>>>
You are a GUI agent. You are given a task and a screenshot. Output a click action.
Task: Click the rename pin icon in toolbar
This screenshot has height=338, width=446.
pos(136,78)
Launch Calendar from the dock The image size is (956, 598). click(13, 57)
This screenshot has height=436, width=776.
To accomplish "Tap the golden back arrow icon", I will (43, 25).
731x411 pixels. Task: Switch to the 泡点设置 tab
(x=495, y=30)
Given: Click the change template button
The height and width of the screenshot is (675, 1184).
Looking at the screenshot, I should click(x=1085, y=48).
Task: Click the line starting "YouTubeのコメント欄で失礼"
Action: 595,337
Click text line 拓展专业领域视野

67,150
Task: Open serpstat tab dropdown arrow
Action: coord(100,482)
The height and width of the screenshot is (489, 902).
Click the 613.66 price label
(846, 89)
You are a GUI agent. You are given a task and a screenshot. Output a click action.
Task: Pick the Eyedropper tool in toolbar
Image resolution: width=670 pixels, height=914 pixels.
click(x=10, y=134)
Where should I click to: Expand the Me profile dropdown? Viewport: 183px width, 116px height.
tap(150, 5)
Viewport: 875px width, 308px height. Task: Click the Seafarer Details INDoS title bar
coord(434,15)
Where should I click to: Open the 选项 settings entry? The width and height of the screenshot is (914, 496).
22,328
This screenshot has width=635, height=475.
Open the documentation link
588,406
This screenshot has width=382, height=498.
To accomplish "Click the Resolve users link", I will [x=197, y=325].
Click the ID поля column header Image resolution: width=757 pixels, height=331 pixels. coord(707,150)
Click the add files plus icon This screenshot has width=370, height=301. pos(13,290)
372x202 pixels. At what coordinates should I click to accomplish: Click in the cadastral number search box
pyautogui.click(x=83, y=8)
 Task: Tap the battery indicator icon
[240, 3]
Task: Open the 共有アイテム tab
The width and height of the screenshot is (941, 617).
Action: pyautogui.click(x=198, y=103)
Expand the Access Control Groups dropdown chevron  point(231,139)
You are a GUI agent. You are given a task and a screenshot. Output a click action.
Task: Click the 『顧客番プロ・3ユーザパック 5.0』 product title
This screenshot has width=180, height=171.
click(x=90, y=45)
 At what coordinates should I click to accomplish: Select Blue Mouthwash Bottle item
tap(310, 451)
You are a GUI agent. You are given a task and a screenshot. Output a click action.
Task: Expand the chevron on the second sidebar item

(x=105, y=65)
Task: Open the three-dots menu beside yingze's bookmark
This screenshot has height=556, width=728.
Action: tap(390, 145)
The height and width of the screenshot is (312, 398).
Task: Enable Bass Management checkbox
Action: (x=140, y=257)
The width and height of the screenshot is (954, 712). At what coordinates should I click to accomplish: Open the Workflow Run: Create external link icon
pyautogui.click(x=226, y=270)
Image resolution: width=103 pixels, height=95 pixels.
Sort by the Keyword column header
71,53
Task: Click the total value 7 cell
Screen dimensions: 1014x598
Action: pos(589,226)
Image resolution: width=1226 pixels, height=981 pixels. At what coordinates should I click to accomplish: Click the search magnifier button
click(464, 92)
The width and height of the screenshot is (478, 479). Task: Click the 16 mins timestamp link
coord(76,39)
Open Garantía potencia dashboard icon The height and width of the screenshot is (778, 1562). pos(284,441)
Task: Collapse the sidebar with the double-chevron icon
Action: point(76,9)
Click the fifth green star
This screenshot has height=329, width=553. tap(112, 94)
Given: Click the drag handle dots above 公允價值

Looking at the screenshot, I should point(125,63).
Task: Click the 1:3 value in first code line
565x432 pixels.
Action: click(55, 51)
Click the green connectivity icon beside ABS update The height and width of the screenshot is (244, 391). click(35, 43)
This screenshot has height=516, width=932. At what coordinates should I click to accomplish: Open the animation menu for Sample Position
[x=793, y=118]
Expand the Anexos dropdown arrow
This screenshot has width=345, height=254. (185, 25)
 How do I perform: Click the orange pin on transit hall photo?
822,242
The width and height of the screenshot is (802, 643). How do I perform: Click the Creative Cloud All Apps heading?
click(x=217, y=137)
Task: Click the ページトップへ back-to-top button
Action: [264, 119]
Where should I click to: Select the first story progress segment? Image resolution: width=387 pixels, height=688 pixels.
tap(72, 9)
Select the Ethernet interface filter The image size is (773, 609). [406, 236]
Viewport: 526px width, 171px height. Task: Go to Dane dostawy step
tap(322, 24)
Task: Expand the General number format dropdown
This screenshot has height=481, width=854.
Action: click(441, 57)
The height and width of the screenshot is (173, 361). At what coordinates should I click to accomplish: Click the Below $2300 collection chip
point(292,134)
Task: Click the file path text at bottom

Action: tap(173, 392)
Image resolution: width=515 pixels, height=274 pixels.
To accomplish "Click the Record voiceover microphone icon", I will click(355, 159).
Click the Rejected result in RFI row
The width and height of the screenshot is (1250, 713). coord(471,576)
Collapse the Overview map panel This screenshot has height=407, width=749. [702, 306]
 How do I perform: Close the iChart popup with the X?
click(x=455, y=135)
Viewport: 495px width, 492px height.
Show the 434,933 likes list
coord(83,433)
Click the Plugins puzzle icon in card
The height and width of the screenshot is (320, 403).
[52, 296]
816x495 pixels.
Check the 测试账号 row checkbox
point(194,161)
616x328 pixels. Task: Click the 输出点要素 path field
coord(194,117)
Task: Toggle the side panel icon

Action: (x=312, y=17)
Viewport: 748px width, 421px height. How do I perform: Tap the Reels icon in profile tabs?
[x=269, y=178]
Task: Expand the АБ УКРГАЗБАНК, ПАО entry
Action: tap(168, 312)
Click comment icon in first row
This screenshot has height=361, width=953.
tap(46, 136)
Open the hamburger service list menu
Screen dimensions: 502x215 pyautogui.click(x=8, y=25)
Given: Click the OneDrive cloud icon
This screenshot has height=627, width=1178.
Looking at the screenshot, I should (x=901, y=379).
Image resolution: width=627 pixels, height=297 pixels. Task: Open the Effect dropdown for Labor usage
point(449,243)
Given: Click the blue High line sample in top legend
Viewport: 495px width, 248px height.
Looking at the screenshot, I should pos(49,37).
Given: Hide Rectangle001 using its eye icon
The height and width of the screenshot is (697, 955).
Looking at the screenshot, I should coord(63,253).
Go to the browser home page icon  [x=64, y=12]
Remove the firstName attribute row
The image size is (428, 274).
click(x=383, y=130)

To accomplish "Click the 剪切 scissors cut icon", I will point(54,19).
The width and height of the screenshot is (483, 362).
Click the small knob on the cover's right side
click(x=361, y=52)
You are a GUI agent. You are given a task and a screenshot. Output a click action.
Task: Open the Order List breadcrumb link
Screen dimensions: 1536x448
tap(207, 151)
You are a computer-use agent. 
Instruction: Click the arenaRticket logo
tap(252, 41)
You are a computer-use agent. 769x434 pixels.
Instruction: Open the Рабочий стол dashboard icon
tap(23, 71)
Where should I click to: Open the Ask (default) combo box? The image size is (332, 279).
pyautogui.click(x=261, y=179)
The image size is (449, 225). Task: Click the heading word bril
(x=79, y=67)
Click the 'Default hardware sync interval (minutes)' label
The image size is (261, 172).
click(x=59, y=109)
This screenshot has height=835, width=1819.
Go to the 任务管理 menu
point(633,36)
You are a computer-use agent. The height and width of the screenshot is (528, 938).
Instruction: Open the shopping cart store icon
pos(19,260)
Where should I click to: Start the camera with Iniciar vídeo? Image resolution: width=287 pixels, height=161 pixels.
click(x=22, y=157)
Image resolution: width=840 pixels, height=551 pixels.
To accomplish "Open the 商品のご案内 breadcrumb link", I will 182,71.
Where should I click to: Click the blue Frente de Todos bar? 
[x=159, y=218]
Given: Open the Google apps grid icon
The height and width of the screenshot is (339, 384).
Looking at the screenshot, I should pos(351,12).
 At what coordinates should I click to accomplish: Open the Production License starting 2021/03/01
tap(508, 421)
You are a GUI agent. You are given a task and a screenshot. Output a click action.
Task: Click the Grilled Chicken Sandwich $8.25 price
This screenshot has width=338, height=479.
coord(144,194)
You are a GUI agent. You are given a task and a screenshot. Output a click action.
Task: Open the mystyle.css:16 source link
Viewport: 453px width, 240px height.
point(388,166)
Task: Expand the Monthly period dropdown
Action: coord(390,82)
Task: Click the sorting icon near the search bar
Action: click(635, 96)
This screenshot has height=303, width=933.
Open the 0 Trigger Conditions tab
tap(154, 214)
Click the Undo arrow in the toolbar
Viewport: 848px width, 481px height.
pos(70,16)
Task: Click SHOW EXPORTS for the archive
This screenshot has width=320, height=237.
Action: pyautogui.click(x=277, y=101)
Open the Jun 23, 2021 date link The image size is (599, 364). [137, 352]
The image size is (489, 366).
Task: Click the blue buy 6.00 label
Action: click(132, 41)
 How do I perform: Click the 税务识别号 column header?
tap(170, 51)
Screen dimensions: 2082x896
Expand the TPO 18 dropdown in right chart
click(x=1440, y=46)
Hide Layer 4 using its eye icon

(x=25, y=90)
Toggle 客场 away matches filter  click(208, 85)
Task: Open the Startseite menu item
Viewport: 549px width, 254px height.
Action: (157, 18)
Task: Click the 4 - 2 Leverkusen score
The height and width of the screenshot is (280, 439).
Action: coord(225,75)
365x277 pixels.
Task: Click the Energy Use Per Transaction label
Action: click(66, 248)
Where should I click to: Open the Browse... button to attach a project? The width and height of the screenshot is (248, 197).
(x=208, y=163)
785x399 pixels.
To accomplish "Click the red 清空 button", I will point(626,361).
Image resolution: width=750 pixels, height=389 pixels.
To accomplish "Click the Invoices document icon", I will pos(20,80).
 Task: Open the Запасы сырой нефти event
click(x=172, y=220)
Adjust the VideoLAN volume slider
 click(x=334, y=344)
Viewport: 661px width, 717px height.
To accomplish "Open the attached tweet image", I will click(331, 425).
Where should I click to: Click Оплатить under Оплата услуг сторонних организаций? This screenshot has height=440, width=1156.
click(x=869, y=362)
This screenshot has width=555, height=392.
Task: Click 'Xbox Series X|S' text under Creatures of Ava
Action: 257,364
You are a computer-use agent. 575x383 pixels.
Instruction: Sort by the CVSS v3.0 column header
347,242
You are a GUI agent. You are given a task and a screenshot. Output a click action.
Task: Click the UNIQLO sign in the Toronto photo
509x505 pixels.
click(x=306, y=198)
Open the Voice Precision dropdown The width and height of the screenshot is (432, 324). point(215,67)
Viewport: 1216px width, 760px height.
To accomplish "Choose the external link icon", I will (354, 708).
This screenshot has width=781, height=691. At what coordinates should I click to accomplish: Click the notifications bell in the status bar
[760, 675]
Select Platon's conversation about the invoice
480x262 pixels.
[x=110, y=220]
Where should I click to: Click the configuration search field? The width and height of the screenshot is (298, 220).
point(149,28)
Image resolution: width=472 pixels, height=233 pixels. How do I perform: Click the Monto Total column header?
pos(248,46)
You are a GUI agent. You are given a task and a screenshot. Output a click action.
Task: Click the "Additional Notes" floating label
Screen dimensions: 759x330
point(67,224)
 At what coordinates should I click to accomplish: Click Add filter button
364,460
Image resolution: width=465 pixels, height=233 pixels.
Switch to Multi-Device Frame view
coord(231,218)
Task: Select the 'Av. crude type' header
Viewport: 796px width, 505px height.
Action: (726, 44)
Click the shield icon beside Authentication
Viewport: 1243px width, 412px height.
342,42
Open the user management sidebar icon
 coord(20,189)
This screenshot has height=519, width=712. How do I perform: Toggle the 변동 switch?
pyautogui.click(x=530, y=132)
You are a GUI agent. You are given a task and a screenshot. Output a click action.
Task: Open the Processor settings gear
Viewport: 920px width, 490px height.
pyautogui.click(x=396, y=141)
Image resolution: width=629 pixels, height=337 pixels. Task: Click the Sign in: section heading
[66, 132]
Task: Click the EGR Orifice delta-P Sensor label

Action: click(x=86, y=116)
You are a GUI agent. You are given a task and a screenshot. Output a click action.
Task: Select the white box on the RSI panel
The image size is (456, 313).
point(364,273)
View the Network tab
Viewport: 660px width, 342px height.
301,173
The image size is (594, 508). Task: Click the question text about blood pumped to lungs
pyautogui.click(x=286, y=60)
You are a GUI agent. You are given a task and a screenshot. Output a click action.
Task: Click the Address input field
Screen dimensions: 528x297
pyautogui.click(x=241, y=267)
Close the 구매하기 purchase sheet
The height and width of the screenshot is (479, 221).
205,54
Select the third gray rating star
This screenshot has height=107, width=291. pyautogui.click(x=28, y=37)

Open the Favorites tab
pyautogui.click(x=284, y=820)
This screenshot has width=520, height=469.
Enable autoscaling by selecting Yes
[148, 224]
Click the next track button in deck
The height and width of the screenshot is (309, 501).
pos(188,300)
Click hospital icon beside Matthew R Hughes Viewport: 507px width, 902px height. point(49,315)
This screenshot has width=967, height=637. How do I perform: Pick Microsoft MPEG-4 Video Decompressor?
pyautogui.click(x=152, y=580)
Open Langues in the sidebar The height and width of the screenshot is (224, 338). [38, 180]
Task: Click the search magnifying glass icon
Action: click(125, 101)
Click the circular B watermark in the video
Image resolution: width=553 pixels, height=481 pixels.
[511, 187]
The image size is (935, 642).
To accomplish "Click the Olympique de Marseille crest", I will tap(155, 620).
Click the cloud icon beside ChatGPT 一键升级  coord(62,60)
<<<
What you should do: The answer must be a verbatim transcription of the entries above, from the first line through the line that contains "Task: Click the 『顧客番プロ・3ユーザパック", and nothing more.

Completed exercise:
You are a GUI agent. You are given a task and a screenshot. Output a click action.
Task: Click the rename pin icon in toolbar
This screenshot has height=338, width=446.
pos(136,78)
Launch Calendar from the dock The image size is (956, 598). click(13, 57)
This screenshot has height=436, width=776.
To accomplish "Tap the golden back arrow icon", I will (43, 25).
731x411 pixels. Task: Switch to the 泡点设置 tab
(x=495, y=30)
Given: Click the change template button
The height and width of the screenshot is (675, 1184).
Looking at the screenshot, I should click(x=1085, y=48).
Task: Click the line starting "YouTubeのコメント欄で失礼"
Action: 595,337
Click text line 拓展专业领域视野

67,150
Task: Open serpstat tab dropdown arrow
Action: coord(100,482)
The height and width of the screenshot is (489, 902).
Click the 613.66 price label
(846, 89)
You are a GUI agent. You are given a task and a screenshot. Output a click action.
Task: Pick the Eyedropper tool in toolbar
Image resolution: width=670 pixels, height=914 pixels.
click(x=10, y=134)
Where should I click to: Expand the Me profile dropdown? Viewport: 183px width, 116px height.
tap(150, 5)
Viewport: 875px width, 308px height. Task: Click the Seafarer Details INDoS title bar
coord(434,15)
Where should I click to: Open the 选项 settings entry? The width and height of the screenshot is (914, 496).
22,328
This screenshot has width=635, height=475.
Open the documentation link
588,406
This screenshot has width=382, height=498.
To accomplish "Click the Resolve users link", I will [x=197, y=325].
Click the ID поля column header Image resolution: width=757 pixels, height=331 pixels. coord(707,150)
Click the add files plus icon This screenshot has width=370, height=301. pos(13,290)
372x202 pixels. At what coordinates should I click to accomplish: Click in the cadastral number search box
pyautogui.click(x=83, y=8)
 Task: Tap the battery indicator icon
[240, 3]
Task: Open the 共有アイテム tab
The width and height of the screenshot is (941, 617).
Action: pyautogui.click(x=198, y=103)
Expand the Access Control Groups dropdown chevron  point(231,139)
You are a GUI agent. You are given a task and a screenshot. Output a click action.
Task: Click the 『顧客番プロ・3ユーザパック 5.0』 product title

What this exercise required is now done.